§ **Task directions**
Take every line containing "with" from the material and copy it.

══ Stored data

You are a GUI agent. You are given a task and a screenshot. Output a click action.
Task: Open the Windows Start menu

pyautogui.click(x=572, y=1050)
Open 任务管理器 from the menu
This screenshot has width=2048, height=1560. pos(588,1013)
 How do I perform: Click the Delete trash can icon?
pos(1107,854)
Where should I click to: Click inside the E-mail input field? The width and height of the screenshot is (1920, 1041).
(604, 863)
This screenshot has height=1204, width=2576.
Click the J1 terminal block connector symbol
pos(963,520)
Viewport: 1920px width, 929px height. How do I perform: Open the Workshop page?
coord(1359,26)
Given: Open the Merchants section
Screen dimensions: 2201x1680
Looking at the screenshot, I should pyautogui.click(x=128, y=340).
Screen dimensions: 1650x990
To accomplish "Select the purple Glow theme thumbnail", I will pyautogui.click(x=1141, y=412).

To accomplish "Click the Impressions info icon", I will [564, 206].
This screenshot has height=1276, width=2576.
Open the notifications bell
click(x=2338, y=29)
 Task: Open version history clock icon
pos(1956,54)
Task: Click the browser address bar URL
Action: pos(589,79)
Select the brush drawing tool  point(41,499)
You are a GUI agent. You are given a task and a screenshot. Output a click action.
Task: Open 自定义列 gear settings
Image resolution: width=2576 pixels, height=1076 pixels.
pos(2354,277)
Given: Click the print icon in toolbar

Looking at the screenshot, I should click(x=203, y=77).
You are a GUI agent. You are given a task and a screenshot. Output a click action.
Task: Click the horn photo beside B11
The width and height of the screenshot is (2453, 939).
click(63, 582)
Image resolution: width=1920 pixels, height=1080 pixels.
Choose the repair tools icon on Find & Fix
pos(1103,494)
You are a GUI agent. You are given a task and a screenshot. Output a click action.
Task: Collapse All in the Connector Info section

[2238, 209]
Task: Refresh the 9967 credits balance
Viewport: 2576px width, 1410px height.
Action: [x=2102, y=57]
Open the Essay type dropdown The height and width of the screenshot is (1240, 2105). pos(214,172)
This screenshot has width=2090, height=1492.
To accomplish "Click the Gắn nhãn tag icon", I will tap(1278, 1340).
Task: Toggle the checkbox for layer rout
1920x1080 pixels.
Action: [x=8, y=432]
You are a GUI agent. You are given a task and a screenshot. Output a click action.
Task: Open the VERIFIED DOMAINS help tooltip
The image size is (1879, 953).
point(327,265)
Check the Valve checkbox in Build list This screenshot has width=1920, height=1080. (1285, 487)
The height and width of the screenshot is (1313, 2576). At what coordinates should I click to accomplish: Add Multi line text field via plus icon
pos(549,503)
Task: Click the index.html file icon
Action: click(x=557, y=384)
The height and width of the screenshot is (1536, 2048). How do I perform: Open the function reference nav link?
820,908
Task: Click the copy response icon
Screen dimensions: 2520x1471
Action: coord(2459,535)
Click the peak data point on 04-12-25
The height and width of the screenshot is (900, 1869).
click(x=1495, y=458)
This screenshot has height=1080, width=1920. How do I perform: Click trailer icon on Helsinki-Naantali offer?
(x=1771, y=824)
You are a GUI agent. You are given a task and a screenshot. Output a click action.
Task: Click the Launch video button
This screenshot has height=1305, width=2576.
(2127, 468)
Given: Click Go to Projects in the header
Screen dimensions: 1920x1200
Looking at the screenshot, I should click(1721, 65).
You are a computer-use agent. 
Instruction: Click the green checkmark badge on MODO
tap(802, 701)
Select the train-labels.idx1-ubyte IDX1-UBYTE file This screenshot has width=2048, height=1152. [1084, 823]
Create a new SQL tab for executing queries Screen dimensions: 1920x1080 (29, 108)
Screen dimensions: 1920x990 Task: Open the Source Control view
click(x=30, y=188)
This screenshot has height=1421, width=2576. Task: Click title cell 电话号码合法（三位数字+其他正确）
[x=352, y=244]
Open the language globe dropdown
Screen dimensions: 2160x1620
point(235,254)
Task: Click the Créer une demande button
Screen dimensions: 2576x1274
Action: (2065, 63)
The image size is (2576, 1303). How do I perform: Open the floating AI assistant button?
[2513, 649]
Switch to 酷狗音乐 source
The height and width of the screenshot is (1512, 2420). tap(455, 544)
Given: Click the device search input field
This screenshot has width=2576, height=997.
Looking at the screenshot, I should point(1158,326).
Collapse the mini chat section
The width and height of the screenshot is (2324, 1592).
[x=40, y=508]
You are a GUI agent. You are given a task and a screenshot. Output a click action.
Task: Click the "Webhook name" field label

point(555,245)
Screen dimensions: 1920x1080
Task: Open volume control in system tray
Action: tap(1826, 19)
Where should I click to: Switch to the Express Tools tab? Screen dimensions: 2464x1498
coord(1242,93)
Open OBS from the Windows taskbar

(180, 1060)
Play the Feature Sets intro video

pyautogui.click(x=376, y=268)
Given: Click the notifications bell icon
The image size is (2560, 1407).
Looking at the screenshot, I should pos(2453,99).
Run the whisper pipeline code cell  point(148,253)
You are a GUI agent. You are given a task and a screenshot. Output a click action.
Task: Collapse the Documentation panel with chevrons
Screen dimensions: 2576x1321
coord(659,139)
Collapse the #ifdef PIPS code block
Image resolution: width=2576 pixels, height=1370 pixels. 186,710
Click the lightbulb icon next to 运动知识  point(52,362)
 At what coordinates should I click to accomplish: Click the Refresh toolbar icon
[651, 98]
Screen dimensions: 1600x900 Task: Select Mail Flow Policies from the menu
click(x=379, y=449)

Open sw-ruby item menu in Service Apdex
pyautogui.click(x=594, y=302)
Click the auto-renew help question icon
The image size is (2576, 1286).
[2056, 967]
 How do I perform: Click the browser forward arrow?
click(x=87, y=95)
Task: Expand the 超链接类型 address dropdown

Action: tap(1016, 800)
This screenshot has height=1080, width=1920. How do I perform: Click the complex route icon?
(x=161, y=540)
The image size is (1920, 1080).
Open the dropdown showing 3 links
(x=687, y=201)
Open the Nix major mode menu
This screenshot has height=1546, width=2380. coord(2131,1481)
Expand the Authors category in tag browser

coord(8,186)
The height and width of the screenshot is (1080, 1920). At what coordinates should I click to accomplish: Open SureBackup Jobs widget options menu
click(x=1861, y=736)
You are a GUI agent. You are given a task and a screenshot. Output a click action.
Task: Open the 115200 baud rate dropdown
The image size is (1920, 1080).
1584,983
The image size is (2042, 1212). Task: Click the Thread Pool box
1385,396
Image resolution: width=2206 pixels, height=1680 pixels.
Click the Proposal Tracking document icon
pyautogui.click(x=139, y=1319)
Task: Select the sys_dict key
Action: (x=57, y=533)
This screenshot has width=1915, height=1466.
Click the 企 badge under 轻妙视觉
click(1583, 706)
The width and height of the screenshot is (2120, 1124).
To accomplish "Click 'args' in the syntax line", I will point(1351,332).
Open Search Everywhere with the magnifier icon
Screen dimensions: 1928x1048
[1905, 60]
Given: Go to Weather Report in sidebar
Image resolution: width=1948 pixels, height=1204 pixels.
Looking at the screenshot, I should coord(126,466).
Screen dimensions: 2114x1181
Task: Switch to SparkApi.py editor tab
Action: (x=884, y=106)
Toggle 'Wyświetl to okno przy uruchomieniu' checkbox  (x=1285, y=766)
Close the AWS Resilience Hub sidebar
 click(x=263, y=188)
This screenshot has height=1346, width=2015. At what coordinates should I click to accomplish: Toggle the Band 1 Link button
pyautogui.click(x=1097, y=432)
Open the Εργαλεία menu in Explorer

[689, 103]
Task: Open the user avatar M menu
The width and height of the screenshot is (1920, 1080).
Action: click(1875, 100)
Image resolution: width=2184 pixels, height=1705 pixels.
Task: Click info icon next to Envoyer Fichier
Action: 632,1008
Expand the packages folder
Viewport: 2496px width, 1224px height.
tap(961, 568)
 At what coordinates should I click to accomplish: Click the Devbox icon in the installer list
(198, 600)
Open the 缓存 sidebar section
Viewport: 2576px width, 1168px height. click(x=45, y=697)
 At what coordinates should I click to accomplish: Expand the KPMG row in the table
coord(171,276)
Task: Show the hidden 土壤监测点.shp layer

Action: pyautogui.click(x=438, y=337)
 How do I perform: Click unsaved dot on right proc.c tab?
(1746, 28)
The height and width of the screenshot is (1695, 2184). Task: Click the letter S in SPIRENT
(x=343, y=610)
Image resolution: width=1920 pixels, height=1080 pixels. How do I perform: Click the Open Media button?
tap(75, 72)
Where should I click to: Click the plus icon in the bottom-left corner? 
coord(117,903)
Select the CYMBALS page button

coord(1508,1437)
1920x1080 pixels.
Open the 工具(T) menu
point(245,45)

════

§ **Solution for this task**
Task: Collapse the Documentation panel with chevrons
Open Search Everywhere with the magnifier icon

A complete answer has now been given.